When the optimization targets power, the DSE II runs the Intel® Quartus® Prime Power Analyzer for every group of settings. The resultant reports help you debug the design and determine trade-offs between power requirements and performance optimization.
2.4. Power-Driven Compilation
Intel® Quartus® Prime software settings that control power-driven compilation are located in the Power optimization during synthesis list in the Advanced Settings (Synthesis) dialog box, and the Power optimization during fitting list on the Advanced Fitter Settings dialog box. The following sections describes these power optimization options at the Analysis and Synthesis and Fitter levels.

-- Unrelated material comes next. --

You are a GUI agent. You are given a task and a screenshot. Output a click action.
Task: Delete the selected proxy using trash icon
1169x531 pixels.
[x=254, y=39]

2.4.1. Power-Driven Synthesis
The Power Optimization During Synthesis logic option determines how aggressively Analysis & Synthesis optimizes the design for power. To access this option at a project level, click Assignments > Settings > Compiler Settings > Advanced Settings (Synthesis).
Settings | Description | Optimization Techniques Included |
---|---|---|
Off | The Compiler does not perform netlist, placement, or routing optimizations to minimize power. | - |
Normal compilation (Default) | The Compiler applies low compute effort algorithms to minimize power through netlist optimizations that do not reduce design performance. |
|
Extra effort | Besides the techniques in the Normal compilation setting, the Compiler applies high-compute-effort algorithms to minimize power through netlist optimizations. Selecting this option might impact performance. |
|
You can also control memory optimization options from the Intel® Quartus® Prime Settings dialog box. The Default Parameters page allows you to edit the Low_Power_Mode parameter. The settings for this parameter are equivalent to the values of the Power Optimization During Synthesis logic options. The Low_Power_Mode parameter always takes precedence over the Optimize Power for Synthesis option for power optimization on memory.
Parameter Value | Equivalent Setting in Power Optimization During Synthesis Logic Option |
---|---|
None | Off |
Auto | Normal compilation |
All | Extra effort |
2.4.1.1. Memory Block Optimization
Memory blocks can represent a large fraction of total design dynamic power. Minimizing the number of memory blocks accessed during each clock cycle can significantly reduce memory power.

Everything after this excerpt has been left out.